*EXERCISE*. Start with the line that holds "1029x579 pixels. At". Please copy it and each remaining line below exactly, leaving pictures out.

· · · · · · ·

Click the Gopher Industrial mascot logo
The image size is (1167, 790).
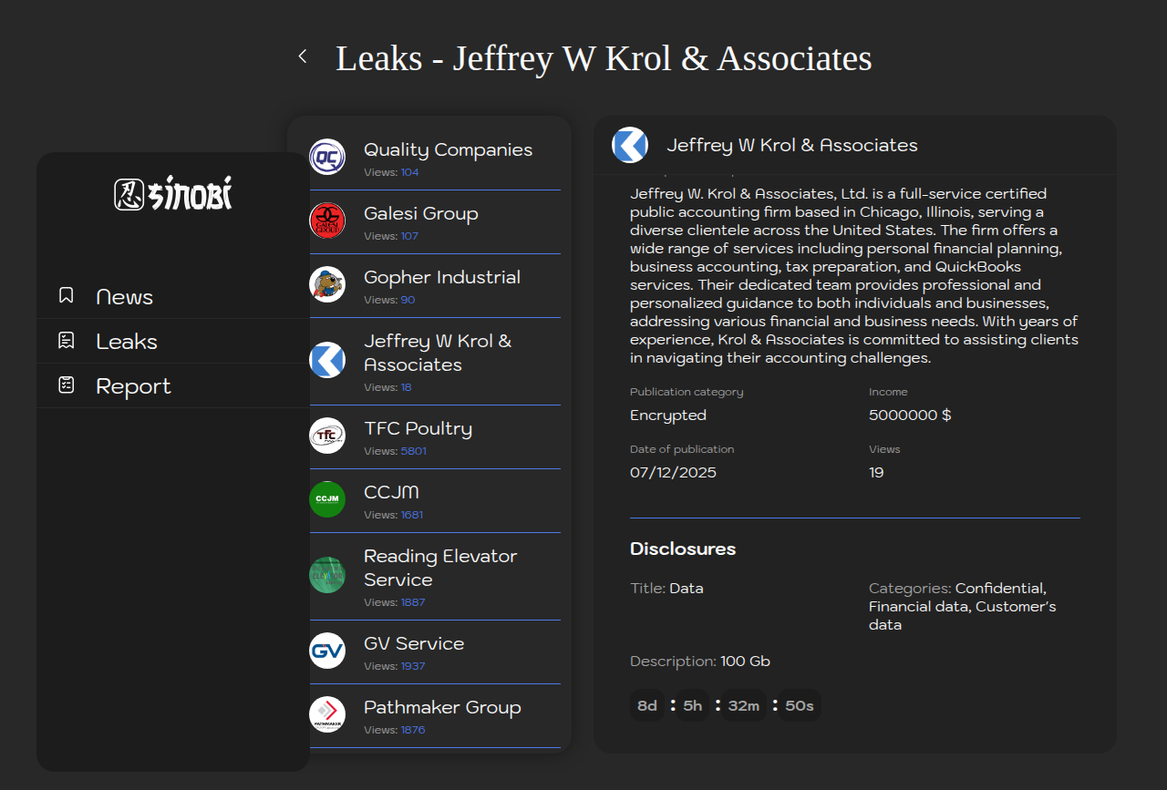(x=327, y=284)
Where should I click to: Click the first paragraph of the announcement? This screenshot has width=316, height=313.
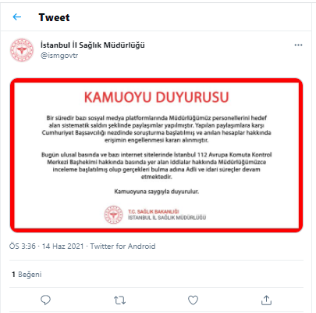(156, 129)
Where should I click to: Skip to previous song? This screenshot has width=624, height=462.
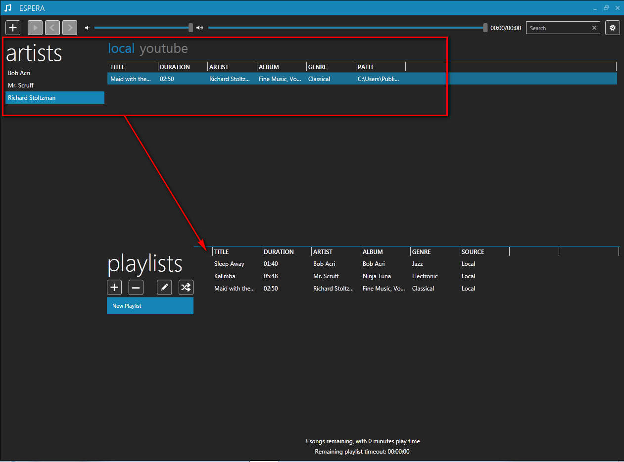click(x=52, y=28)
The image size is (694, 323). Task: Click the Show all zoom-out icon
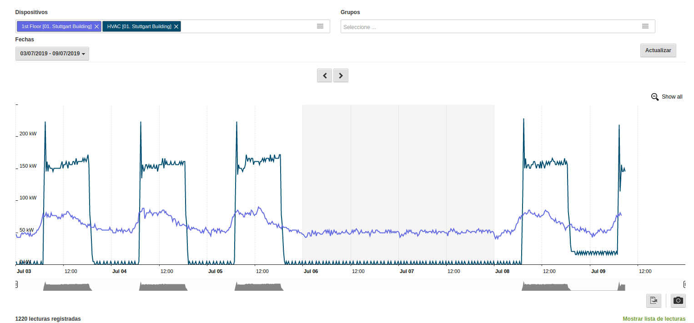[655, 97]
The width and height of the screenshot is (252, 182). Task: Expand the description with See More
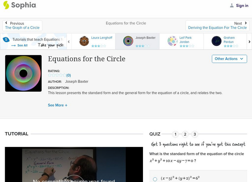pos(58,105)
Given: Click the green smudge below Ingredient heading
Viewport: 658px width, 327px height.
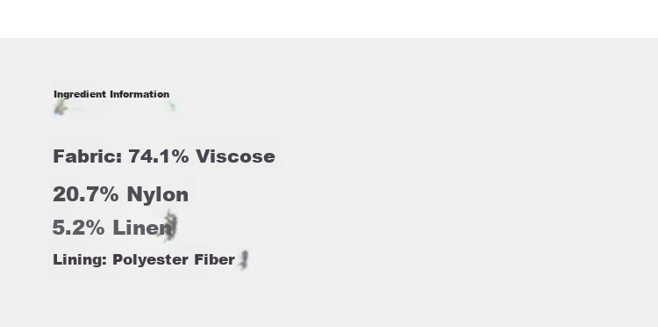Looking at the screenshot, I should [61, 107].
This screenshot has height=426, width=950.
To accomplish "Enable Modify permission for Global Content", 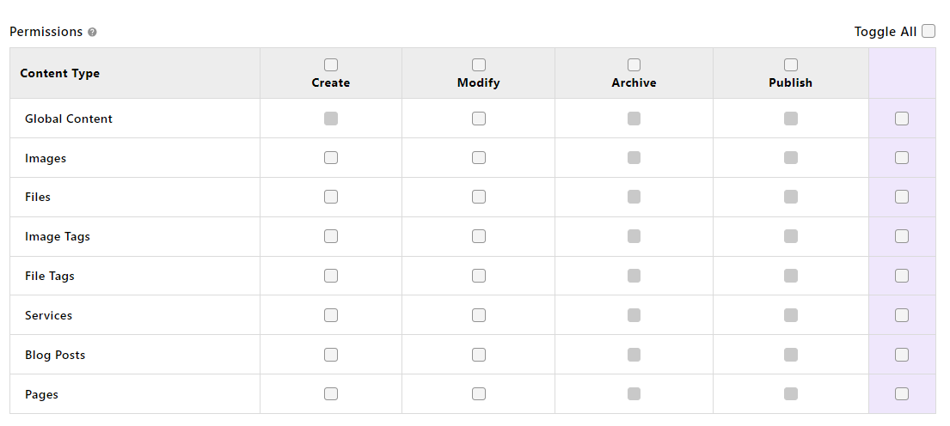I will click(x=479, y=119).
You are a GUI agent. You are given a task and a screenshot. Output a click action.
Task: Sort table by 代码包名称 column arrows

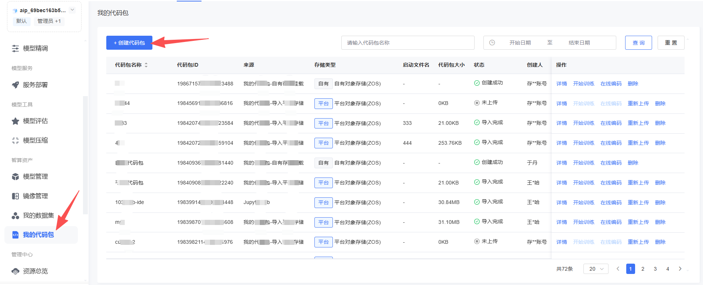tap(146, 65)
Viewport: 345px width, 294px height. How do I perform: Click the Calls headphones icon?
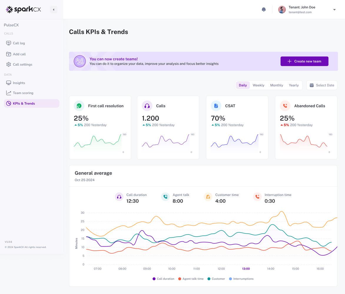(x=147, y=106)
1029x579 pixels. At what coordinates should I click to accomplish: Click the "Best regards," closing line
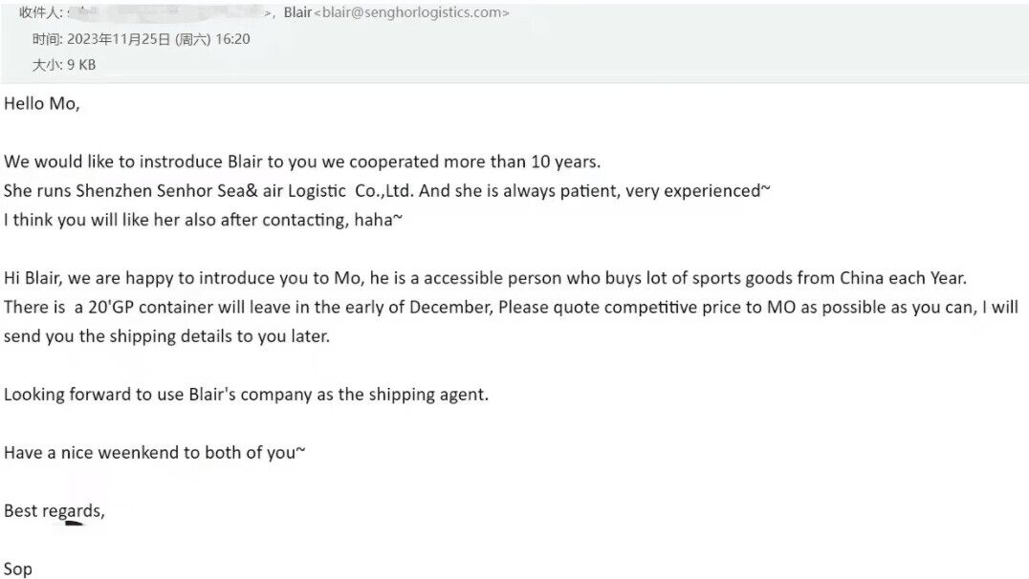(55, 510)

· · · · · · ·

*RESPONSE AREA*.
1029x579 pixels. At what coordinates should I click to accomplish: Click the "Best regards," closing line
(55, 510)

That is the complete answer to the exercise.